Acquisition of Development Land (Assessment of Compensation) Bill 2021: Second Stage [Private Members]

 

10:32 am

Photo of Aodhán Ó RíordáinAodhán Ó Ríordáin (Dublin Bay North, Labour) | Oireachtas source

I, too, am disappointed with the response of the Minister of State. Ireland has had a dysfunctional relationship with property and housing for many years and it is making a great many people utterly miserable. Highly disproportionate amounts of people's incomes are shovelled into mortgage repayments and rents every month. That money could be spent on their families, on life and on connectivity with other human beings. Instead, we have all been sucked into the race to believe we have to chain ourselves to a mortgage for 30 or 40 years and spend a vast and disproportionate percentage of our income on servicing that mortgage. We are led to believe we have to spend vast amounts on rent to survive.

For years, we have handed the entire housing game to the private sector. This leads to people trying to make a quick buck. That leads, in turn, to issues like those we have seen this week in Donegal, Mayo and throughout the country, as well as issues in my constituency of cowboy developers building apartment blocks that are not fit for purpose. Ten, 15 or 20 years later these issues then come to the fore.

We have people who are utterly miserable. The belief system is that this is the way it must be. People take the view that they must get on the ladder. This is a legacy issue. It is part of our cultural mentality that this is the way it should be. We convince people that they need to build their castle. Once a person builds the castle and is spending all that money on it and investing blood, sweat and tears in a mortgage, he or she will defend that castle. This leads to a lack of social cohesion. What happens is that people, in what is in many circumstances an understandable attempt to defend their castle, cannot look beyond it. Thus, the social cohesion needed within the wider community is lost. There will be objections to HSE facilities, social housing in the community, halting sites and other local developments because we have convinced everyone that they need to get a castle and plough money into it. Even though this is making people miserable, they believe they must defend it.

We cannot change the Irish psyche overnight. We understand the need for security and to have a home and live and raise a family in it. However, there has to come a point when we realise that we are in a cycle of misery.
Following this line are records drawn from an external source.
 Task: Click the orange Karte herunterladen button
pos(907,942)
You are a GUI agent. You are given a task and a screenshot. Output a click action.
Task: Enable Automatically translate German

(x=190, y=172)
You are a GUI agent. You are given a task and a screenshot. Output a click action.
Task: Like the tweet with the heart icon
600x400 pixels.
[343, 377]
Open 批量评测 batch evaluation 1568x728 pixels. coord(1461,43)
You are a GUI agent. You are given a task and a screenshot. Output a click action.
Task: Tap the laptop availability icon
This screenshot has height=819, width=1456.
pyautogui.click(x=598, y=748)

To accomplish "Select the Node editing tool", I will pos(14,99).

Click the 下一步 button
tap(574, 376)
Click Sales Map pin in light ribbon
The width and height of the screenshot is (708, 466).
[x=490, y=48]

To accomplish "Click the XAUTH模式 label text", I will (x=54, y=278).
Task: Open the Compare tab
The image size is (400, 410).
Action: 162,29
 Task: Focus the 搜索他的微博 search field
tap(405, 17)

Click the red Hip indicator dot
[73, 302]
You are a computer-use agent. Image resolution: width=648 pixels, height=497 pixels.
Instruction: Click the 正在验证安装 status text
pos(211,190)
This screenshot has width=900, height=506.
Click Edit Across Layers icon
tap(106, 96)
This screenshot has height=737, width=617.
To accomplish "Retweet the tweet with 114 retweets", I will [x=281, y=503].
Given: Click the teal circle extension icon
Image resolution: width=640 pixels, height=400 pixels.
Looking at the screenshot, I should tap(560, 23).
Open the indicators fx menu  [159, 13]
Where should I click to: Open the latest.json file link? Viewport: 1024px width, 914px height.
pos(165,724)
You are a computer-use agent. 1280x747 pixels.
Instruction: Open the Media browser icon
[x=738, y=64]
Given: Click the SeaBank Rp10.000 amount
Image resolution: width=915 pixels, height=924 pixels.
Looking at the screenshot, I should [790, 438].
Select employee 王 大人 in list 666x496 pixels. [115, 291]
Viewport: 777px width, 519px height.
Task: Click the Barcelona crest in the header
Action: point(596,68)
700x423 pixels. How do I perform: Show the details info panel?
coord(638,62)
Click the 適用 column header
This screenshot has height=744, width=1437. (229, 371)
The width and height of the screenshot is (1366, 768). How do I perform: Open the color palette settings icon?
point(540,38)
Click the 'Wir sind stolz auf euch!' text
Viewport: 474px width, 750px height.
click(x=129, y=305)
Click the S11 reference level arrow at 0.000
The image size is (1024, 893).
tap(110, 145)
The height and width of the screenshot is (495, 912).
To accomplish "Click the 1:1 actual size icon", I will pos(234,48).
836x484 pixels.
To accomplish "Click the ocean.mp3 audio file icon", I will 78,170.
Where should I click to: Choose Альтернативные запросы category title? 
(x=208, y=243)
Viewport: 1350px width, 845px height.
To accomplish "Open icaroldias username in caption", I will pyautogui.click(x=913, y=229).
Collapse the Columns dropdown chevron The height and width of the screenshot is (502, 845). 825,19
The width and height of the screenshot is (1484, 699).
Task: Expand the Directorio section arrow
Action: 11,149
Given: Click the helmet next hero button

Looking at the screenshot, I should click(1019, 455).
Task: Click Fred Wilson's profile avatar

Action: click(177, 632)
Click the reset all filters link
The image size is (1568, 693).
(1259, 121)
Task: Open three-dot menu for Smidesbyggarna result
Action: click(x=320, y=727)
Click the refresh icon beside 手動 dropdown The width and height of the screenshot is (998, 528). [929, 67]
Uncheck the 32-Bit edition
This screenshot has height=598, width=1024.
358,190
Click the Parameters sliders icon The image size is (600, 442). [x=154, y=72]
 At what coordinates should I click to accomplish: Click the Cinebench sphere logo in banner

We come back again and again to the issue of housing. It has collapsed Governments and almost collapsed our country ten years ago. It has brought the political system into disrepute. There have been tribunals. Why? They came about because of bribes. Why? They arose from housing, developers, dirty politics and brown envelopes. Fianna Fáil and Fine Gael were up to their necks in it. There comes a point where we have to stop, change and believe we can do better. We have to understand that there is potential for a better way which the entire country can buy in to so that we do not have to be forever on the misery wheel. We may think it is making us happy but it is actually making us desperately unhappy. Think of all the money we could be spending on our children and families and on our lives.

The Kenny report spelled it out in 1974, which was before I was born. The suggestion was made that the Bill is pre-empting policy or is somehow previous. To be honest, we cannot take that comment seriously. Then it was suggested that we should delay Second Stage for 12 months. As my colleague, Deputy Sean Sherlock, said, that shows the Government does not understand the seriousness of the situation.

If we are serious about housing, if we realise how immense this issue is for young people who are locked out of the housing market, for the generations of people who are living in the same home, for people spending money on rent which they cannot afford and for the country being done in by dodgy developers, then this is the type of Bill that the Government should definitely support, and support today and not in 12 months time.